Essential role for albumin in preserving liver cells from TNFα-induced mitochondrial injury

Cytokine-induced inflammation and mitochondrial oxidative stress are key drivers of liver tissue injury. Here, we describe experiments modeling hepatic inflammatory conditions in which plasma leakage leads to large amounts of albumin to reach the interstitium and parenchymal surfaces to explore whether this protein plays a role in preserving hepatocyte mitochondria against the damaging actions of the cytotoxic cytokine tumor necrosis factor alpha (TNF alpha). Hepatocytes and precision-cut liver slices were cultured in the absence or presence of albumin in the cell media and then exposed to mitochondrial injury with the cytokine TNF alpha. The homeostatic role of albumin was also investigated in a mouse model of TNF alpha-mediated liver injury induced by lipopolysaccharide and D-galactosamine (LPS/D-gal). Mitochondrial ultrastructure, oxygen consumption, ATP and reactive oxygen species (ROS) generation, fatty acid beta-oxidation (FAO), and metabolic fluxes were assessed by transmission electron microscopy (TEM), high-resolution respirometry, luminescence-fluorimetric-colorimetric assays and NADH/FADH(2) production from various substrates, respectively. TEM analysis revealed that in the absence of albumin, hepatocytes were more susceptible to the damaging actions of TNF alpha and showed more round-shaped mitochondria with less intact cristae than hepatocytes cultured with albumin. In the presence of albumin in the cell media, hepatocytes also showed reduced mitochondrial ROS generation and FAO. The mitochondria protective actions of albumin against TNF alpha damage were associated with the restoration of a breakpoint between isocitrate and alpha-ketoglutarate in the tricarboxylic acid cycle and the upregulation of the antioxidant activating transcription factor 3 (ATF3). The involvement of ATF3 and its downstream targets was confirmed in vivo in mice with LPS/D-gal-induced liver injury, which showed increased hepatic glutathione levels, indicating a reduction in oxidative stress after albumin administration.
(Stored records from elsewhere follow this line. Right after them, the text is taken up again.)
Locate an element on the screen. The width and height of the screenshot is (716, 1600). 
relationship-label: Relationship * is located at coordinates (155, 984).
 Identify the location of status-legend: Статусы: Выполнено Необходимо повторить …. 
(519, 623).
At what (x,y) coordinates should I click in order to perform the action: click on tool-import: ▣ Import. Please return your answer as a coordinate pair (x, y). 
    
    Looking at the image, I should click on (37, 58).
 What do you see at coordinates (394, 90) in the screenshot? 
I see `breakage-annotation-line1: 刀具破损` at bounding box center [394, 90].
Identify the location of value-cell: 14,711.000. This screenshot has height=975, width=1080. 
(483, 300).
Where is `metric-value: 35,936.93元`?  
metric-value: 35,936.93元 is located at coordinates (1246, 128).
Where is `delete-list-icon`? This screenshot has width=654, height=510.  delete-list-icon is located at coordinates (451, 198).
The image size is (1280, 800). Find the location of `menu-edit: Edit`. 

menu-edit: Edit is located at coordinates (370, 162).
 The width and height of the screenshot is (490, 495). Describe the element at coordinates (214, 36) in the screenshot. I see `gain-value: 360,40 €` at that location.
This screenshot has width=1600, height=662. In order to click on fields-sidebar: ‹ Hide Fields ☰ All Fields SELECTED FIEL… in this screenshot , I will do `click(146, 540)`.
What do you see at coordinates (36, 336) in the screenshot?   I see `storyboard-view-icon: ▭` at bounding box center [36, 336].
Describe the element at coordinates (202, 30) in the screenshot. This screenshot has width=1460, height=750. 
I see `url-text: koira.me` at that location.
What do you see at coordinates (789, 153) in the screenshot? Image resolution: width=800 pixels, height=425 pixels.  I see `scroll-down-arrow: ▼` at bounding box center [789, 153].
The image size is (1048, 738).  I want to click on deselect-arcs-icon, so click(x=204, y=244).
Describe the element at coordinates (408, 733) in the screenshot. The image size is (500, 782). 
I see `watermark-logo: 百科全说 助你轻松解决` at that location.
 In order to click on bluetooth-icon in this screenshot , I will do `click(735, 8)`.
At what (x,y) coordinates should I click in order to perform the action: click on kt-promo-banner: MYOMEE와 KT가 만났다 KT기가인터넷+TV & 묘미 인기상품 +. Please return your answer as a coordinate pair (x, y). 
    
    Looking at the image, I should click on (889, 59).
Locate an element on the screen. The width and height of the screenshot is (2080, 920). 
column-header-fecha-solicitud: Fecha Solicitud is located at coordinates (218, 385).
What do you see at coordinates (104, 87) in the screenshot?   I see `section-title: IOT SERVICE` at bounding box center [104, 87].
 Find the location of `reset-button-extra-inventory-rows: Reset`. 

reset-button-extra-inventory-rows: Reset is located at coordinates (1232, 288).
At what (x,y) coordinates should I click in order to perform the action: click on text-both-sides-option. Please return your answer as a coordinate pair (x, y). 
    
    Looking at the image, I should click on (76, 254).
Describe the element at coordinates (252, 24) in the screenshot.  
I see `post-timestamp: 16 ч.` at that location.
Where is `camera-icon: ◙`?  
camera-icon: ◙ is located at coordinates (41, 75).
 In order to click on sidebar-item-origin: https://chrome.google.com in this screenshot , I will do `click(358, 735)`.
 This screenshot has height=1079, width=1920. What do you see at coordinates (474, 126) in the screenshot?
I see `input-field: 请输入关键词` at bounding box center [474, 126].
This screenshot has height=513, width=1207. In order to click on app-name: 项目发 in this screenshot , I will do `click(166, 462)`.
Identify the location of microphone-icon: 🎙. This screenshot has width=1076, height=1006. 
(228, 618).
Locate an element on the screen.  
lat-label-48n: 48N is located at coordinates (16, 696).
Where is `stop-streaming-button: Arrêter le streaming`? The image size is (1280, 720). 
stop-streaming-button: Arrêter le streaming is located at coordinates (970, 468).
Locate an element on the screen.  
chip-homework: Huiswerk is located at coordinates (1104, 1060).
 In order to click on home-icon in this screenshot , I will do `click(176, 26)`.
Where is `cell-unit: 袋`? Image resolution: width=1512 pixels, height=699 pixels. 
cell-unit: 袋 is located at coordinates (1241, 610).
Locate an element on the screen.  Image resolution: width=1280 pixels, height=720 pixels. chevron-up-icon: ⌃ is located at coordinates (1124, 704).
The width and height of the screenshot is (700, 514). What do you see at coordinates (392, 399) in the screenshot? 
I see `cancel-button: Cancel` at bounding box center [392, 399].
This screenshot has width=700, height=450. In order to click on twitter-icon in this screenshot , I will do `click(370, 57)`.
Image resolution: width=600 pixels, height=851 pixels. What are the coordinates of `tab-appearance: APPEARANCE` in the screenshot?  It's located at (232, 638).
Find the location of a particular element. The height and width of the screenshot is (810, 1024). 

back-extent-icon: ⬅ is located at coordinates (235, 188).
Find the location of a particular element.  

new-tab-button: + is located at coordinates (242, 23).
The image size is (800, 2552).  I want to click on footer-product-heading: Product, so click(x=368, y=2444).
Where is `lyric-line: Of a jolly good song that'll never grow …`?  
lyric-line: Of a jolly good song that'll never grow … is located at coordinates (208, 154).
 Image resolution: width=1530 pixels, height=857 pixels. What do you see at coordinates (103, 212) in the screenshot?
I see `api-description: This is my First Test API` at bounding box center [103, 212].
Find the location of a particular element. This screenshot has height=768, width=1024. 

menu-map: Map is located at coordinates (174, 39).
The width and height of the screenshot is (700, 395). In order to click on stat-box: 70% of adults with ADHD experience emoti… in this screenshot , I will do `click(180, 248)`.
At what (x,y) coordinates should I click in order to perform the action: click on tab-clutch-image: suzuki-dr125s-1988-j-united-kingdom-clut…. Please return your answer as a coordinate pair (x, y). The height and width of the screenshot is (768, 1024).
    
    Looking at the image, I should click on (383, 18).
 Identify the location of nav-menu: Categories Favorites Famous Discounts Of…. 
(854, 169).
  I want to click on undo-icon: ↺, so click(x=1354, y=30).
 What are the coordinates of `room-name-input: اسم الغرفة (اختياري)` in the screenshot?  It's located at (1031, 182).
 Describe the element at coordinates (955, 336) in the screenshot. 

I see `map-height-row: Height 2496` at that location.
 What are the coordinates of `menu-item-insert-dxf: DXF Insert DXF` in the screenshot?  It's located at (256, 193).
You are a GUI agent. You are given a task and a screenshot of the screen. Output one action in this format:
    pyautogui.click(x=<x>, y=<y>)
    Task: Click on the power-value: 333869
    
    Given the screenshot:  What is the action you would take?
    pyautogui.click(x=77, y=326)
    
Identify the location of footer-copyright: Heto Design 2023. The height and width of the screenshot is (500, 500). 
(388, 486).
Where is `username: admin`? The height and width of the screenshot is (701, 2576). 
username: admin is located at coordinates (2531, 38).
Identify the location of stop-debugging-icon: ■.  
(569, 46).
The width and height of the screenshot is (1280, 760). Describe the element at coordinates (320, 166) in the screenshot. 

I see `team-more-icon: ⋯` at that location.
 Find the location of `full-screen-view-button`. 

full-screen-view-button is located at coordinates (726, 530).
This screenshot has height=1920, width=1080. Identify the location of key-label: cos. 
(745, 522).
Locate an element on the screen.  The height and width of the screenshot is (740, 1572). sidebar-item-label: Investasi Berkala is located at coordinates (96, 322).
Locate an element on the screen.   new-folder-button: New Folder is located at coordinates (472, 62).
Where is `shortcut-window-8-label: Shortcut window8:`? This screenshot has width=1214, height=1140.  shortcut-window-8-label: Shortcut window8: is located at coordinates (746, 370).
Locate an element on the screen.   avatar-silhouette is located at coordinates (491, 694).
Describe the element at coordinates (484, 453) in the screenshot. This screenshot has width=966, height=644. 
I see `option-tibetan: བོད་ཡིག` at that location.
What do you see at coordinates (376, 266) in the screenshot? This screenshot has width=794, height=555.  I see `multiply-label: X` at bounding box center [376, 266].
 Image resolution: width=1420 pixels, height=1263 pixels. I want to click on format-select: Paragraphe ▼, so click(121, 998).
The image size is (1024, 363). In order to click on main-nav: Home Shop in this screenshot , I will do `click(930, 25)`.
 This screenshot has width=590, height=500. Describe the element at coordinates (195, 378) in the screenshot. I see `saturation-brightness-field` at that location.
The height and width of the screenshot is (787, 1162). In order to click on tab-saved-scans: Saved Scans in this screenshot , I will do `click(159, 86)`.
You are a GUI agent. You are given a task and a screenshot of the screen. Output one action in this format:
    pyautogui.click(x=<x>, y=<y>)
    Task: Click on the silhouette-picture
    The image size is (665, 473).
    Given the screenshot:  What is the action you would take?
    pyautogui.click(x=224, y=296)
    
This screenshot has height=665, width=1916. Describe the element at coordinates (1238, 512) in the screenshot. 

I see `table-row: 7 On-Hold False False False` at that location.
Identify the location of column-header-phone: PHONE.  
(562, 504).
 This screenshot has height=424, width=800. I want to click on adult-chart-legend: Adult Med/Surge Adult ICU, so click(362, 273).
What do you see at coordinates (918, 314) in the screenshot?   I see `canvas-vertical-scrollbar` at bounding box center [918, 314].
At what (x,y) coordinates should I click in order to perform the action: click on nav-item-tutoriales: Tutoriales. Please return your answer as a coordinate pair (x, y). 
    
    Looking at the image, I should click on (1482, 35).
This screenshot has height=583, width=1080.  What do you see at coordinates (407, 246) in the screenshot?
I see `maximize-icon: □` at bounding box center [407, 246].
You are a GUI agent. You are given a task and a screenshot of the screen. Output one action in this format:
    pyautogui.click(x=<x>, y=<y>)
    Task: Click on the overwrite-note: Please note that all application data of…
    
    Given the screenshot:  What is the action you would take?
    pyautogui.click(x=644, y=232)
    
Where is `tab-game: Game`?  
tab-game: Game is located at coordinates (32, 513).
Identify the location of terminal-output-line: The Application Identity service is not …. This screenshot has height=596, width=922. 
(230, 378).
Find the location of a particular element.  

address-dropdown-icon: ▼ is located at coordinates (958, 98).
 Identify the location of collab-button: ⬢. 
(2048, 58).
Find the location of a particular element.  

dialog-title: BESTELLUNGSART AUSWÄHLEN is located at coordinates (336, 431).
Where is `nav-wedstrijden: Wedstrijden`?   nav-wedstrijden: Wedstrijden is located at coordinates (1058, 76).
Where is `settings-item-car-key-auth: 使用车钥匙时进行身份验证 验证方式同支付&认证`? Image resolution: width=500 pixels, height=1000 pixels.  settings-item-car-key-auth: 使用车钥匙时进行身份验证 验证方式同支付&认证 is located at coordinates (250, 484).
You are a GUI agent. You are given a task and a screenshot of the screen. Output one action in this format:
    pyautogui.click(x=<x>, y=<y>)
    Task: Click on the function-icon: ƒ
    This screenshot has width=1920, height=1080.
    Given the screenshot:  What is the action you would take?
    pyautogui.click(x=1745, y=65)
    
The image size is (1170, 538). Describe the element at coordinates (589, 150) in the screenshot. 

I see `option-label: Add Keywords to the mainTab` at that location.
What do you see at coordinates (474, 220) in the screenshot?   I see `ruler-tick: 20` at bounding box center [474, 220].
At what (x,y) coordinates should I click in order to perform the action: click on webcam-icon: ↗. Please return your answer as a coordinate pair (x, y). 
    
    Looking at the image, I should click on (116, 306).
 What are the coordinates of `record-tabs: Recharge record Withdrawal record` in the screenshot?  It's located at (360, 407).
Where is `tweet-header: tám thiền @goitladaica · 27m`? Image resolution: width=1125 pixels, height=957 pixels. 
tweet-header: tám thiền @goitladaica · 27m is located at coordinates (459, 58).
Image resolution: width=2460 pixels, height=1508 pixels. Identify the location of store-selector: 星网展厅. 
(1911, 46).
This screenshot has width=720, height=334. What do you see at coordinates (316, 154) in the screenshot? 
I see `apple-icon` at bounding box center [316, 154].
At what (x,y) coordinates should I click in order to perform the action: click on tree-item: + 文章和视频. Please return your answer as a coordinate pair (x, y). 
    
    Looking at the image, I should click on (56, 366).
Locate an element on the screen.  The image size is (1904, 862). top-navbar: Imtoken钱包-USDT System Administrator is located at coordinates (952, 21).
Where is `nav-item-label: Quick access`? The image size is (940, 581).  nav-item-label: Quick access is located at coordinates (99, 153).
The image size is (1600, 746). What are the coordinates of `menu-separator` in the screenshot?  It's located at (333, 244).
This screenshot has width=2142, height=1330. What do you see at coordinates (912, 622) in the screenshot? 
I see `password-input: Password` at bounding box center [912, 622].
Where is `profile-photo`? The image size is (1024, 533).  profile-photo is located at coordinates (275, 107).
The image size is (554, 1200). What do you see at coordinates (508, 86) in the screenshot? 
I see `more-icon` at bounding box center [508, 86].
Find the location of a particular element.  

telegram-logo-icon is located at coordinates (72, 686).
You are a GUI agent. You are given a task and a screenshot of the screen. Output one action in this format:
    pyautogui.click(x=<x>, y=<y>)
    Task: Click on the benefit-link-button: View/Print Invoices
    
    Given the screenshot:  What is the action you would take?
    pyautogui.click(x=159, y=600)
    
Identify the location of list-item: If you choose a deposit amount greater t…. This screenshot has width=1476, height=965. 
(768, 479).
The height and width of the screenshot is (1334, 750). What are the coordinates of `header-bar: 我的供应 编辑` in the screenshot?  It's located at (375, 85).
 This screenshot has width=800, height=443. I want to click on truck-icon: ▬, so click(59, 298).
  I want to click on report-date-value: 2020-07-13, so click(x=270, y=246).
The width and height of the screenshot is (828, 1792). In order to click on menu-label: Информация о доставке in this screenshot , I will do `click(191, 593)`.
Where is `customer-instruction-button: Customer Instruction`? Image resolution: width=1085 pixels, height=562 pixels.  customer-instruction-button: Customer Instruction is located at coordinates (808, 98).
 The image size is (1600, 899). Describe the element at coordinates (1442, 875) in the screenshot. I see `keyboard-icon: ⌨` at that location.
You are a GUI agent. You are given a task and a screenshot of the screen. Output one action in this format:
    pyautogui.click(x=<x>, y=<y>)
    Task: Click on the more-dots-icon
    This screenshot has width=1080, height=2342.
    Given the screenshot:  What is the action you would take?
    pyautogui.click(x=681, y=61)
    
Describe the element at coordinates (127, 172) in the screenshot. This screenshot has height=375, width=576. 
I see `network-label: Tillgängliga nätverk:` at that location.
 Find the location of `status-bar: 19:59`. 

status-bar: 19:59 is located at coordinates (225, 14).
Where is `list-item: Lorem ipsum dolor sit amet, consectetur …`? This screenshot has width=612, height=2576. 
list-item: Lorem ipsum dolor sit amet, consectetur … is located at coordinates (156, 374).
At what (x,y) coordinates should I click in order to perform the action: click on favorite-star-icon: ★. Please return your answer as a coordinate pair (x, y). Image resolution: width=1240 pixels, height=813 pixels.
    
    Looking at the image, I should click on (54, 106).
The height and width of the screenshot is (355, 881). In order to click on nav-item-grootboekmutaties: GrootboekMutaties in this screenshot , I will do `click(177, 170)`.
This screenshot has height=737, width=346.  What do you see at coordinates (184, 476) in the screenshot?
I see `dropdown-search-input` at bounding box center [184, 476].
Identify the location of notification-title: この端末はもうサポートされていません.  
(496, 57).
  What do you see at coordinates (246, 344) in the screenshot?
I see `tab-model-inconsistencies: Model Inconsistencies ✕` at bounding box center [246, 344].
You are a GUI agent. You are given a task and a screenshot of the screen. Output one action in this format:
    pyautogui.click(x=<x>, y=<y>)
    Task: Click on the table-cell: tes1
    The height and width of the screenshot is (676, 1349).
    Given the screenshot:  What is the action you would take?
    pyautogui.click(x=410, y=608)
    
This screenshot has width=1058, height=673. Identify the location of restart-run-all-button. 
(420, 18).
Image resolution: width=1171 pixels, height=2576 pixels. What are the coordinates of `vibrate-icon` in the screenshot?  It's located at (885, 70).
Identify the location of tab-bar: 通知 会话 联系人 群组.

These findings reveal that the albumin molecule is required for the effective protection of liver cells from mitochondrial oxidative stress induced by TNF alpha. These findings emphasize the importance of maintaining the albumin levels in the interstitial fluid within the normal range to protect the tissues against inflammatory injury in patients with recurrent hypoalbuminemia.